» Qualitätssicherung

Im traditionellen ICC-basierten Colormanagement ist Qualitätssicherung ein ganz neuralgischer Punkt. Bis zum heutigen Tag gibt es weder einen Branchenstandard, wie RGB-Daten geprooft und freigegeben werden können, noch gibt es Vorgaben und Kontrollmittel wie das Colormanagement von technischen Tönen in Vektorgrafiken und Layoutelementen stattfinden soll. Auch vermeintlich einfache Aufgaben wie das Colormanagament von grauen oder schwarzen Objekten funktioniert oft garnicht, oder fehlerträchtig. Bei der Wandlung von Verläufen in Grafiken oder als Hintergrund in Bildern kann es schnell zu einem unerwünschten Schillern kommen.
Colormanagement mit DeviceLink-Profilen, wie er auf dieser Website beschrieben wird, führt das erstemal eine systematische Qualitätssicherung ein. Die Voraussetzung ist dabei, dass der Produktion so organisiert wird, dass die wichtigen Aufgaben mit einer übersichtlichen Anzahl von Farbtransformationen bewältigt werden können. Im vorhergehenden Abschnitt Produktionsabläufe, wurde gezeigt, wie das funktionieren kann.
Stehen die Abläufe fest so sind in der Qualitätssicherung für jedes DeviceLink-Profil folgende Faktoren zu überprüfen:
- Visuelle Umsetzung von Fotos (über Proofs)
- Umsetzung reiner CMYK-Farben (CMYK-Pipette)
- Farborte von technischen Tönen / Hausfarben (Lab-Pipette)

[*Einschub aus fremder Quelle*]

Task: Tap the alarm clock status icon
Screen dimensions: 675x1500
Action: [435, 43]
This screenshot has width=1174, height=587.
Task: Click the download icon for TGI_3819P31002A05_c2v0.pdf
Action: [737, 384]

- Umsetzung von Verläufen / Glätte des DeviceLink-Profils
- Umsetzung von Grau und Schwarz
- Umsetzung unbunt aufgebauter technischer Töne

Zeigen Kontrollen hier Schwachpunkte, muss das DeviceLink-Profil optimiert und erneut kontrolliert werden. Erst wenn diese Kontrollen abgeschlossen sind, kann das DeviceLink-Profil freigegeben werden.